--- Exercise materials Enclosed Below ---
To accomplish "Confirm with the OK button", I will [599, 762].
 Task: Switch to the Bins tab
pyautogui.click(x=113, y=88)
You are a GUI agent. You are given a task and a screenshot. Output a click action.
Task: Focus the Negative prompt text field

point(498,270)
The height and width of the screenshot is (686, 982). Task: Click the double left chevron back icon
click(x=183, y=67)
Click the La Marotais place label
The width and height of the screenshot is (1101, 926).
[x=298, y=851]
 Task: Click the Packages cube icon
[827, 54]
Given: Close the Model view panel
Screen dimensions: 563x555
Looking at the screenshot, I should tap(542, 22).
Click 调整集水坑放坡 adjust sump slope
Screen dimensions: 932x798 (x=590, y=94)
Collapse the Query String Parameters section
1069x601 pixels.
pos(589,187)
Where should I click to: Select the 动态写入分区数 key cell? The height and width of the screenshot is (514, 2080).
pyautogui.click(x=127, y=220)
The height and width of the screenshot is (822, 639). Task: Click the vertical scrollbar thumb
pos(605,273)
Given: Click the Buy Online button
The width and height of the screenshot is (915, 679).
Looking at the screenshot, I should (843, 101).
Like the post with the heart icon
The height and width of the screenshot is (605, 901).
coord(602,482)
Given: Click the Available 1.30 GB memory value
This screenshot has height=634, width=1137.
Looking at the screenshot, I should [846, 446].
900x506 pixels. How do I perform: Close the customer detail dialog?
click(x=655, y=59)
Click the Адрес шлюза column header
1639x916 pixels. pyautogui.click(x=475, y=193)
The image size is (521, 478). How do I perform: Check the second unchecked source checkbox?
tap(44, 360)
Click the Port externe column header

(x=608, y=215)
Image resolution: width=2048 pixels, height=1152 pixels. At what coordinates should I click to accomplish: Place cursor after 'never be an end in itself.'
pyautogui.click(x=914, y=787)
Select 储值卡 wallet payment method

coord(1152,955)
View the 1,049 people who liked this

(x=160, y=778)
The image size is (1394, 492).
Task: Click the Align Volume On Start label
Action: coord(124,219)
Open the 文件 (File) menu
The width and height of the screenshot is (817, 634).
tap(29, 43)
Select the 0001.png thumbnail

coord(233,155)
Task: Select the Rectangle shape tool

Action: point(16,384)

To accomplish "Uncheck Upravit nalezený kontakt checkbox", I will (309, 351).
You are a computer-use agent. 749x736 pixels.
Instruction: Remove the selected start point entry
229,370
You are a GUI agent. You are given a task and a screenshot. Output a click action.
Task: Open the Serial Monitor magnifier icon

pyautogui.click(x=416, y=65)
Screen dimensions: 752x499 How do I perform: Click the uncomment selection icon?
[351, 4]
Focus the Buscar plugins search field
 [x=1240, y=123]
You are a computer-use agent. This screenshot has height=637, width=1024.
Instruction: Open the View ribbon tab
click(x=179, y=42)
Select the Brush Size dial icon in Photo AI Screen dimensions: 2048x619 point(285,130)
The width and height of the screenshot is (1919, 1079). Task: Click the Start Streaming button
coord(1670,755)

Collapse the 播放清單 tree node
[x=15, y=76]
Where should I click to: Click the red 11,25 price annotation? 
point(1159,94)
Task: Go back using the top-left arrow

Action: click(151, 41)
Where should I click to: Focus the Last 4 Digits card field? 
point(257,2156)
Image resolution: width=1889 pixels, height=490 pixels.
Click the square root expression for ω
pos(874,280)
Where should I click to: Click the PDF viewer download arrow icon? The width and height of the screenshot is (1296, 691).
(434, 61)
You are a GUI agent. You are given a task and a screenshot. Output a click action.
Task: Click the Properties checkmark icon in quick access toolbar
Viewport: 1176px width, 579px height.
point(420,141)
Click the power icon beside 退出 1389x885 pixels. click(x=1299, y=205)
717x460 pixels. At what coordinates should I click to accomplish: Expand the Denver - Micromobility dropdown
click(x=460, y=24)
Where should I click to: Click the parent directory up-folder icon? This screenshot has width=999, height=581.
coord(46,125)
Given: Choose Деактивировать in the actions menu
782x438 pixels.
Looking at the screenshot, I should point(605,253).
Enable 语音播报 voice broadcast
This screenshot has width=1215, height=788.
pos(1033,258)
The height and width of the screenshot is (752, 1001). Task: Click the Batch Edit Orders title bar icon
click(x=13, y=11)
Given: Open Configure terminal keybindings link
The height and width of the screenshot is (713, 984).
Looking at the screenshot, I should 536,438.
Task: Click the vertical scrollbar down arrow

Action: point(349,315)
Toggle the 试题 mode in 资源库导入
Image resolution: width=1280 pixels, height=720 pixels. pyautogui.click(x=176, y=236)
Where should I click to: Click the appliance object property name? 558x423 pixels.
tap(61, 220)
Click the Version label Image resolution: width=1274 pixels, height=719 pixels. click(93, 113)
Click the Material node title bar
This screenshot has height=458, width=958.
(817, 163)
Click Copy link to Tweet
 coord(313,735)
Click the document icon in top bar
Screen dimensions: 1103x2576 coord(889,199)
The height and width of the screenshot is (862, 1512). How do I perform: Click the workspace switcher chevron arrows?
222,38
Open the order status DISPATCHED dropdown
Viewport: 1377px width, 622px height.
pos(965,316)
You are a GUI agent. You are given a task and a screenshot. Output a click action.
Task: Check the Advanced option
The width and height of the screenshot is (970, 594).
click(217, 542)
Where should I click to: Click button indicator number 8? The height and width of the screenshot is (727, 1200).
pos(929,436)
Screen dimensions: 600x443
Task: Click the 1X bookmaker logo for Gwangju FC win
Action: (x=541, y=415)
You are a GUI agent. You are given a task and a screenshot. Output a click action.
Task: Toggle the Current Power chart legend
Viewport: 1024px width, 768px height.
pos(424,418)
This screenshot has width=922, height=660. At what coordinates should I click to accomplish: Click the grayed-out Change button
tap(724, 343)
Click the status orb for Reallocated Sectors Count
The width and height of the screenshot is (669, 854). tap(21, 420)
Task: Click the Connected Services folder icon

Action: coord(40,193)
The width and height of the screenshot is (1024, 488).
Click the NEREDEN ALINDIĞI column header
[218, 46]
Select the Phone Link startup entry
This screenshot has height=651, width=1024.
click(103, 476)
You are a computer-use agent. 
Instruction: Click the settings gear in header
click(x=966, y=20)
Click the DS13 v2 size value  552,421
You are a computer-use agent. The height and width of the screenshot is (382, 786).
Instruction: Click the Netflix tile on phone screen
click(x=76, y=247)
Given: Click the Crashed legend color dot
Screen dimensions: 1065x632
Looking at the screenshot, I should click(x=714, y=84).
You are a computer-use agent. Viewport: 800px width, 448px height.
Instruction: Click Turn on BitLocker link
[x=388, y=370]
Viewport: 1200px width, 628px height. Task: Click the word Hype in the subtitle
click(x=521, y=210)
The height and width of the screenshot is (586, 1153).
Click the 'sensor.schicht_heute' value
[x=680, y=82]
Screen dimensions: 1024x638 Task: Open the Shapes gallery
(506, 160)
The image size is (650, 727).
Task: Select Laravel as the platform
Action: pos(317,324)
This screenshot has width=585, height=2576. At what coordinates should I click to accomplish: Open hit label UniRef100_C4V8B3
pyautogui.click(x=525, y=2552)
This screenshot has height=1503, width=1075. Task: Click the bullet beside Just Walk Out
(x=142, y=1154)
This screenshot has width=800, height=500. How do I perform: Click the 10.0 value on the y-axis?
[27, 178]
--- End of Enclosed Exercise materials ---
• Exercise: Nothing but the lines from the one with "Screen dimensions: 1065x632" through the end of the data above should be reproduced, each exactly, both ends included.

• Answer box:
Screen dimensions: 1065x632
Looking at the screenshot, I should click(x=714, y=84).
You are a computer-use agent. Viewport: 800px width, 448px height.
Instruction: Click Turn on BitLocker link
[x=388, y=370]
Viewport: 1200px width, 628px height. Task: Click the word Hype in the subtitle
click(x=521, y=210)
The height and width of the screenshot is (586, 1153).
Click the 'sensor.schicht_heute' value
[x=680, y=82]
Screen dimensions: 1024x638 Task: Open the Shapes gallery
(506, 160)
The image size is (650, 727).
Task: Select Laravel as the platform
Action: pos(317,324)
This screenshot has width=585, height=2576. At what coordinates should I click to accomplish: Open hit label UniRef100_C4V8B3
pyautogui.click(x=525, y=2552)
This screenshot has height=1503, width=1075. Task: Click the bullet beside Just Walk Out
(x=142, y=1154)
This screenshot has width=800, height=500. How do I perform: Click the 10.0 value on the y-axis?
[27, 178]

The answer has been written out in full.